The Takacs Quartet was formed in Hungary in 1975. Its two founding members Karoly Schranz (violin) and Andras Fejer (cello), together with US musician Geraldine Walther (viola) and British-born Dusinberre all now live in Colorado. It seems Colorado has proved a fertile base for the chamber music group.
“It’s right on the edge of Rocky Mountains and there’s gorgeous scenery, a nice university and it’s a very good place for us to work and recharge after a tour,” Dusinberre says. “Of course it’s not so pleasant after the recent wildfires – that’s the down side of living here.”
The Takacs Quartet has toured Australia a number of times but Dusinberre says his 1993 Musica Viva tour was a personal milestone because he had just joined the quartet.
“It was a great adventure and one of the first tours I did was with Musica Viva,” he says. “I felt more fully a member of the quartet after that Australian tour.”
The close relationship the group has formed with Australia has benefited local musicians. On their 2011 Musica Viva tour, the quartet worked with the Orava String Quartet, a young group of Sydney musicians which Dusinberre says will shortly move to Colorado to study.
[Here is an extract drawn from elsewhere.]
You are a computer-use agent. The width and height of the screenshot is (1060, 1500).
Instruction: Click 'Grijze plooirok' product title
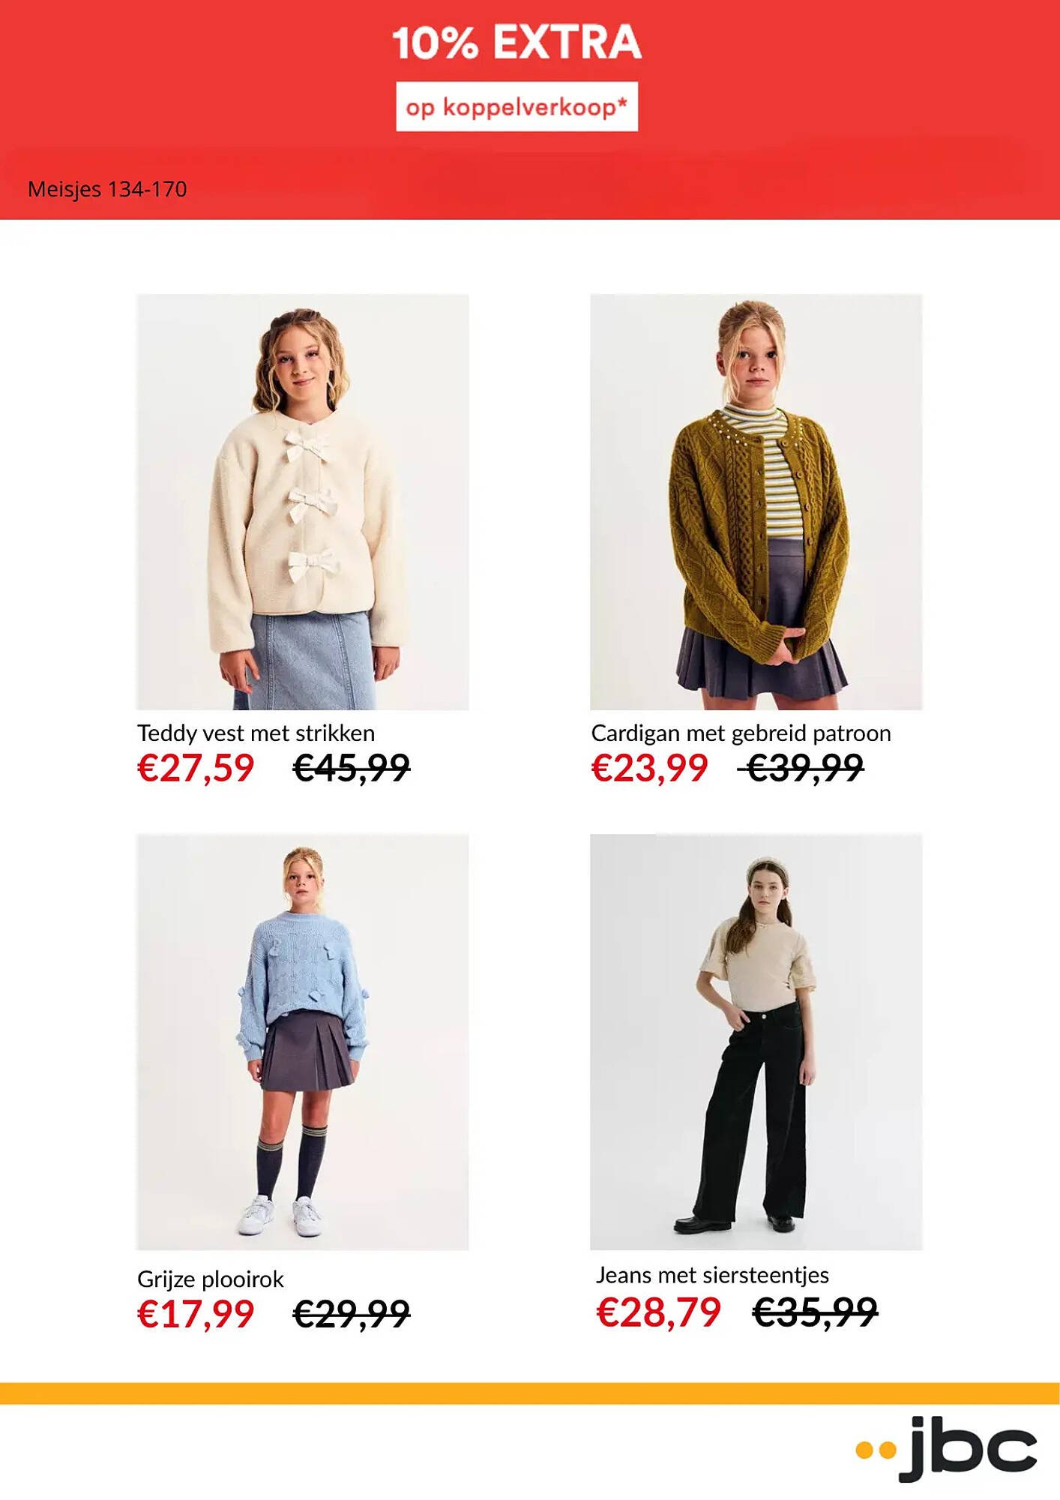click(211, 1279)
Dusinberre says he’s also looking forward to meeting Australian composer Gordon Kerry whose string quartet is part of their eclectic 2012 program of Janacek, Britten, Debussy and Ravel.
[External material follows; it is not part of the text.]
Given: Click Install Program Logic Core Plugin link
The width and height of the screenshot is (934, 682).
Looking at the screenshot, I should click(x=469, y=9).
Three quarters of the Takács Quartet arrived in Australia on Saturday, with the fourth quarter, in the form of cellist András Fejér, arriving on Sunday – in the words of the Quartet’s agent, András seems to be made of “sterner stuff” and decided he didn’t need as much time as his colleagues to recover from jet-lag.
Jet-lag or no, violinist Edward Dusinberre ventured out to the the Western Australian Academy of Performing Arts yesterday to give a masterclass. Members of the Quartet will be giving more masterclasses ath the University of Queensland and the Australian National Academy of Music on Monday 25 June at 10am and 3.30pm respectively.
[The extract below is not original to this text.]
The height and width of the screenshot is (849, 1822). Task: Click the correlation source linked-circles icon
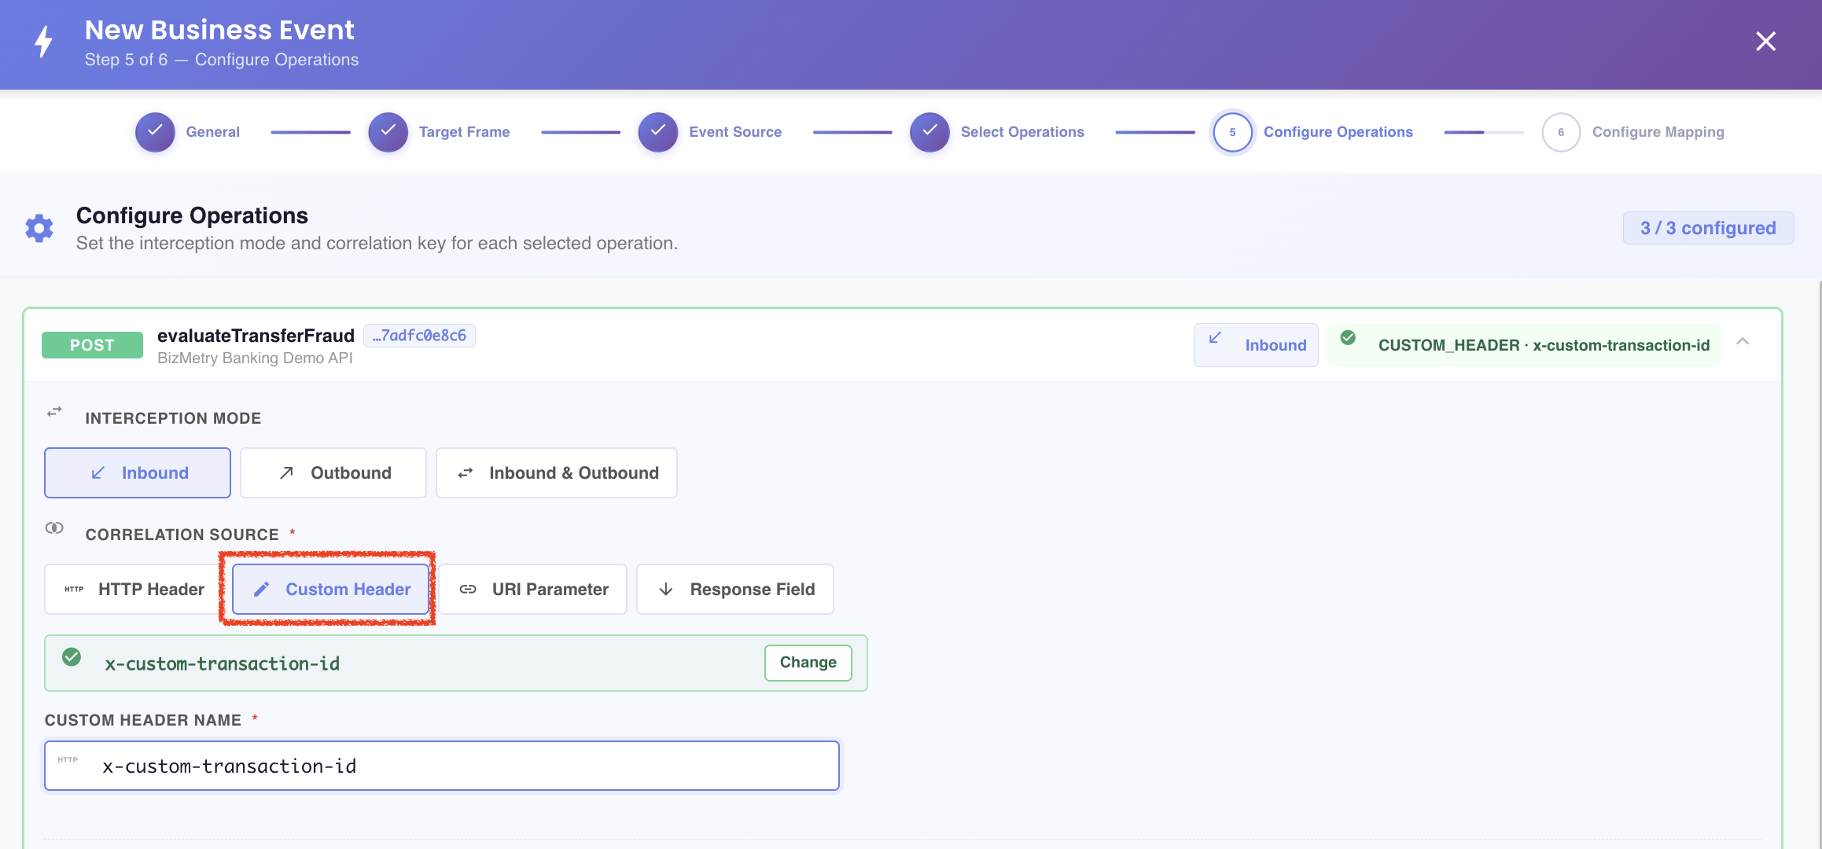54,528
Today, however, the Quartet meets Musica Viva’s 2012 Featured Composer Gordon Kerry to work on his Variations for String Quartet, commissioned by Diane Parks in association with Musica Viva Australia in honour of David Bookallil’s sixtieth birthday. We know from Gordon’s Twitter account how much he’s been looking forward to the meeting.
The New York Times recently wrote of a Takács concert featuring works by Janacek, Debussy and Britten:
“Harmonic ingenuity, rhythmic vivacity and timbral sophistication were qualities all three works had in common. What bound them into a satisfying program was the strong sense of personality that each work showed, and the commitment and live-wire passion that the four equally distinctive Takacs members brought to them.”
We look forward to hearing all these works alongside Kerry’s Variations very soon: the first concert of their current tour is in Perth tomorrow night.